When I get home, I’m going to write to you. Let out these words that are creeping around my head. They won’t come out as they should; these words that make loco fishwife. I don’t like that I should tell. I feel like this space is haunting me, taunting me, but I feel like this space is empty of me still.
Every time I feel this way, I remember the words; to never forget that I have it all. I remember that I have it all. I can’t remember what it all is. I want badly to remember. What is it all? What it all is. I know my head knows. But it won’t tell. Not this time. Not any time when I need it to. In that way, my head mirrors you. And the things left unsaid. Always unsaid. Giving my mind space to create. Create things to hurt. But it does not matter. Does it. I ask myself. Tell myself. That it should not matter. But it does. Does it?
I want here. I don’t want to be here. I don’t feel here. Unwanted. Unloved. I don’t want this space. But I will stay. Because I want here. I wish here was different. Warmer. I wish this space could love. Make me feel like its love did not lie. But it doesn’t. I feel. Strange. Stranger.
I say speech makes loco, but do these electronic words fare better? I need new words. Yours. Mine.

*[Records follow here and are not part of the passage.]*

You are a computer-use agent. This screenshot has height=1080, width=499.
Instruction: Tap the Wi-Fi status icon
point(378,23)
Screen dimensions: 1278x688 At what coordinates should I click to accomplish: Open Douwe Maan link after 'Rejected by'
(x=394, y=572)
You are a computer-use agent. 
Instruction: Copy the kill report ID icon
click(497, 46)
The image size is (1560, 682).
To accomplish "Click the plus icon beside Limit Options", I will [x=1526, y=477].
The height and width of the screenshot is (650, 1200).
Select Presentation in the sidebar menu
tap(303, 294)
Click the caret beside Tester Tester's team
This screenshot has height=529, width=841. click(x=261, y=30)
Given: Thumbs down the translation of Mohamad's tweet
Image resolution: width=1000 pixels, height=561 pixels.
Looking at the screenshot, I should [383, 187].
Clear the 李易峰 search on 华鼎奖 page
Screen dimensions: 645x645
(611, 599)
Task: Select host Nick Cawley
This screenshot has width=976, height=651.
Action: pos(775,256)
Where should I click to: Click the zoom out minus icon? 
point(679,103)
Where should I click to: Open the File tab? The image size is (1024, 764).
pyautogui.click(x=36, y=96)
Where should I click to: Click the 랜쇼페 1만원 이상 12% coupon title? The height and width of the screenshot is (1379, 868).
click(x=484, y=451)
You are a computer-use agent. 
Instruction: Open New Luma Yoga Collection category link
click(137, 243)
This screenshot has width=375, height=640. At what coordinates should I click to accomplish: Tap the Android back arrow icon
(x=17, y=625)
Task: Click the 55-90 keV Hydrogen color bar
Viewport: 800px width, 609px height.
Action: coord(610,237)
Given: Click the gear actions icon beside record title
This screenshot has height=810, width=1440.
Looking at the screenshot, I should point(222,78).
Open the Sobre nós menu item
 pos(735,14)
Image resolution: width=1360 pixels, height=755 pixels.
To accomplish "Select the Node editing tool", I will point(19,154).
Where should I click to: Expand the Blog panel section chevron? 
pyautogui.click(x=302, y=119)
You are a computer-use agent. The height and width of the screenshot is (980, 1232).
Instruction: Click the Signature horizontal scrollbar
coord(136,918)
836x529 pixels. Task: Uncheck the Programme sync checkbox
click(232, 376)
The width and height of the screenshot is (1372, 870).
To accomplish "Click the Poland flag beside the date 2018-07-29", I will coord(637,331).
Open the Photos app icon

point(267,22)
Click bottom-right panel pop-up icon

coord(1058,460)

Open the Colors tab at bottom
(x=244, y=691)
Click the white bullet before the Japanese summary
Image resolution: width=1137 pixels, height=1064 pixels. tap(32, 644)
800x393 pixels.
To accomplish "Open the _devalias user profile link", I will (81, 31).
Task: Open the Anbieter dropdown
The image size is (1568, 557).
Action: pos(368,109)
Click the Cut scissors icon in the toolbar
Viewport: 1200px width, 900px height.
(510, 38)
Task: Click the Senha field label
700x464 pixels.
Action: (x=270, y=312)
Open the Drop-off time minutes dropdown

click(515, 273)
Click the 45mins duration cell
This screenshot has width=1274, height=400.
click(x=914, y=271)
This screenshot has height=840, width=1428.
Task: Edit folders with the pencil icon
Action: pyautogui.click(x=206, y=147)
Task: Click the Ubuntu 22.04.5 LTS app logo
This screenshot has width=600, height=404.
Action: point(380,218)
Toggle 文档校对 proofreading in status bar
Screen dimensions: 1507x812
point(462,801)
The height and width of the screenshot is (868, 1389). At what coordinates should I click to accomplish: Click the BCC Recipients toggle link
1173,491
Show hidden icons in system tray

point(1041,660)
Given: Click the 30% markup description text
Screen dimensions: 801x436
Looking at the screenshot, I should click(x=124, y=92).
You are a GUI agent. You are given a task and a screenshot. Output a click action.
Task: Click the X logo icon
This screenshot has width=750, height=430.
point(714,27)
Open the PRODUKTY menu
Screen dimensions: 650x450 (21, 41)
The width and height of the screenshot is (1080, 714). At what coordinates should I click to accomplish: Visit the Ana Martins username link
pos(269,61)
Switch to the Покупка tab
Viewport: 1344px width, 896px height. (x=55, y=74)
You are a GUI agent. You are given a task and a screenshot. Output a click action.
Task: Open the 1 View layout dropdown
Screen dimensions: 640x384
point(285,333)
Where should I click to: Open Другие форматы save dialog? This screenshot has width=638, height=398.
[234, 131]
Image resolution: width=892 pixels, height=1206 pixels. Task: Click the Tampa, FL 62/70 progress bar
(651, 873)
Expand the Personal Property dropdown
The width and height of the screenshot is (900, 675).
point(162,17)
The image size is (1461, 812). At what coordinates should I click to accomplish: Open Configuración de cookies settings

This is neither space nor time for this. But it’s never space or time till it’s choking me. Till the winds whirl and it’s all a jumble I mumble through; emerging scarred and wrong on the other side.
Tell me, my love, am I making any sense here? I think not. Coldplay says it better. The Scientist.
You see, I’m stick drawing and weak of mind, holding off a requiem, and seeking a resurrection. But you know that already.
You’re stick drawing but better. Always better than me, stronger, straighter lines, less imperfect.
It’s like meditation; the only thing I can think about is what I shouldn’t think about. That’s all i do, think… and want.
In the end, I am seer; telling this before it came –“they are just fucking words, innit? Breaking, barely holding, cementing”, breaking once more. Right? Breaking this soul.
And I, I’m sad. And fishwife, loco fishwife; screaming, and lashing, and flailing, and trying to build back, and failing… failing so bad, and falling. I am weak, and tired, and sniffling, and tired of bright eyes. I’m stumbling, and walking streets and not looking, stumbling, in my head, in my being, my fucking soul. I’m memory; of lessons taught but not learnt.
And I am envy; of calm, apart. You.
It’s heavy fuji music blasting, and alleluia, and tomtom beats, and allahu akbar, and fierce winds. It’s chaos; a reflection of my soul. It’s a beggar, and a wish horse.
Finally, I am child; regressed to eight and you pushing me off a swing set, and hurting, but seeing you jaunt around the place. I am child, putting on my ‘it did not pain me face’ so that when you ask, how are you? I smile, and say, I’m very fine. You? And hope you don’t notice the stuttering symphony playing in my head.